9. Conclusions and Future Research Directions
Customer churn prediction has undergone rapid methodological evolution in recent years, with machine learning and deep learning techniques now central to identifying at-risk customers and guiding retention strategies. In this systematic review, we examined 240 peer-reviewed studies published between January 2020 and December 2024, applying a PRISMA-guided, two-phase methodology. The first phase provided a bibliometric mapping of the field, while the second delivered a detailed synthesis of 61 studies meeting strict novelty and contribution criteria. This dual approach enabled us to capture both the breadth and depth of recent advances in churn prediction research.
Our findings reveal a strong preference for ensemble learning and advanced ML techniques such as gradient boosting (XGBoost, LightGBM, CatBoost), decision trees, and random forests, alongside a growing adoption of DL architectures, particularly LSTMs, CNNs, and attention-based models. These methods are increasingly applied to capture customer data’s temporal dynamics and behavioural patterns. Hybrid modelling approaches are also explored, though most combine different algorithms within the same paradigm (ML–ML or DL–DL) rather than integrating ML with DL. While DL models often achieve superior predictive power, this comes at the expense of higher computational demands and reduced interpretability; conversely, traditional ML models tend to be more interpretable and computationally efficient but may underperform with high-dimensional or complex datasets.

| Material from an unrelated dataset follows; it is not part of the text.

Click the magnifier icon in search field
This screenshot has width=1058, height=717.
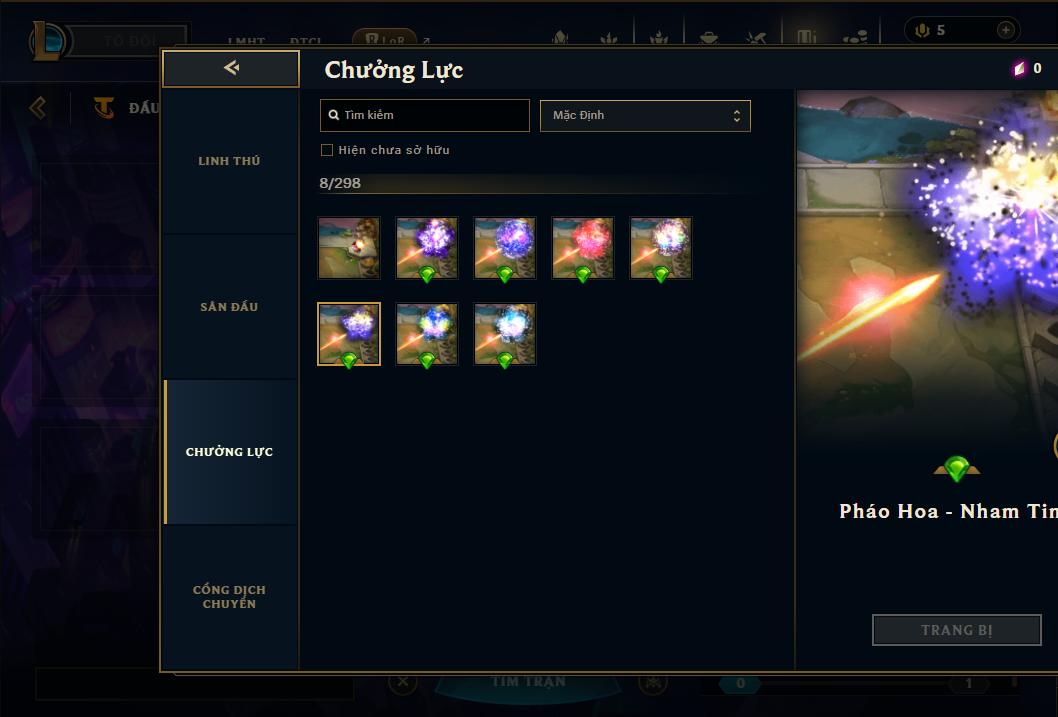333,115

Efforts to bridge this gap through explainable AI tools such as SHAP, LIME, and attention mechanisms are promising but remain underrepresented in operational deployments.

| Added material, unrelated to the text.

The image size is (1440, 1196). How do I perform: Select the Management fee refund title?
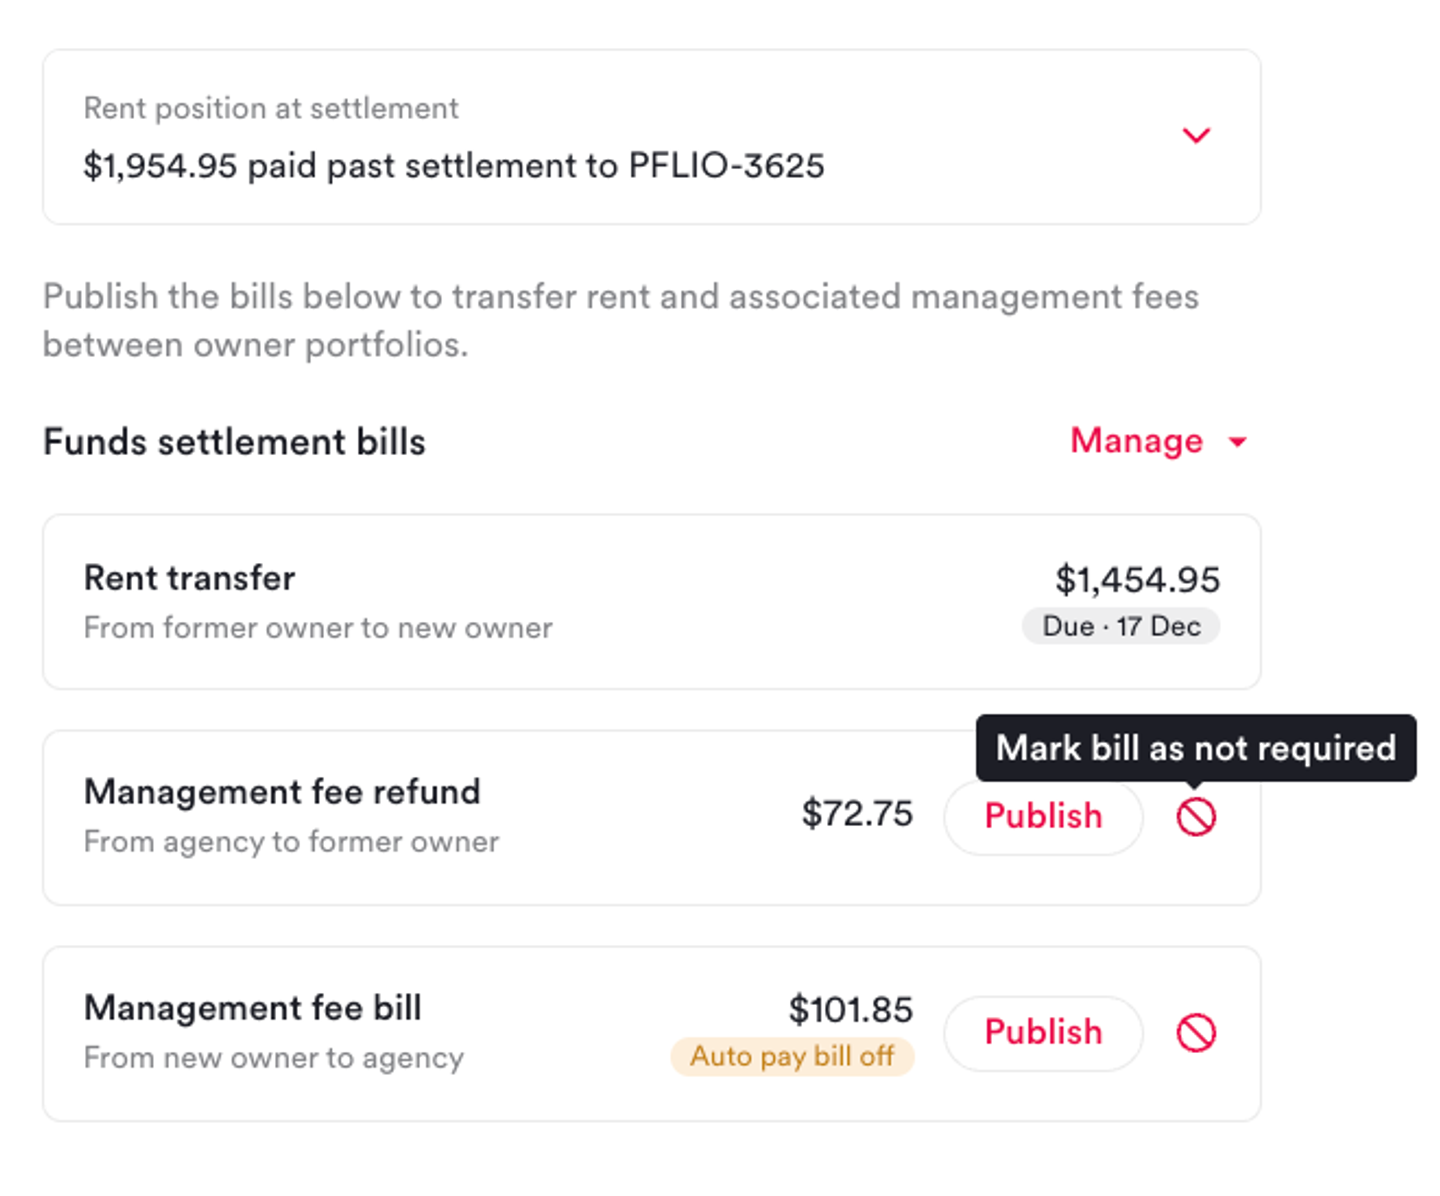pos(282,792)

Several persistent challenges emerged from our analysis. Class imbalance continues to bias model performance toward majority classes, and many models are trained on static datasets that do not reflect evolving customer behaviours, making them susceptible to concept drift. Adaptive learning strategies and real-time model updating are still rare in practice. Moreover, accuracy-oriented metrics dominate evaluation, with relatively few studies integrating profit-driven metrics such as the EMPC, despite their closer alignment with business objectives. In addition, fairness, ethics, and bias mitigation represent important but underexplored priorities in churn prediction research. Incorporating fairness-aware modelling and transparent reporting practices will be essential to ensure that future solutions are not only technically robust and business-aligned but also socially responsible.
Addressing these gaps presents clear directions for future research. There is a need for adaptive churn prediction frameworks that can dynamically update to account for behavioural and market changes, ideally incorporating automated drift detection and incremental learning. Integrating inherently interpretable models and robust post hoc explainability techniques should be prioritised to improve transparency and user trust, especially in regulated industries. Researchers should also explore multi-modal approaches that combine structured, unstructured, and network-based data to capture richer representations of customer behaviour. Finally, adopting standardised benchmark datasets and incorporating business-aligned performance metrics during training and evaluation would enable fairer comparisons across studies and ensure that predictive models deliver tangible value in real-world retention strategies.
By combining bibliometric insights with a structured methodological synthesis, this review provides a comprehensive, up-to-date map of churn prediction research. It offers concrete guidance for developing the next generation of adaptive, interpretable, and business-aligned models that can be deployed effectively in real-world contexts.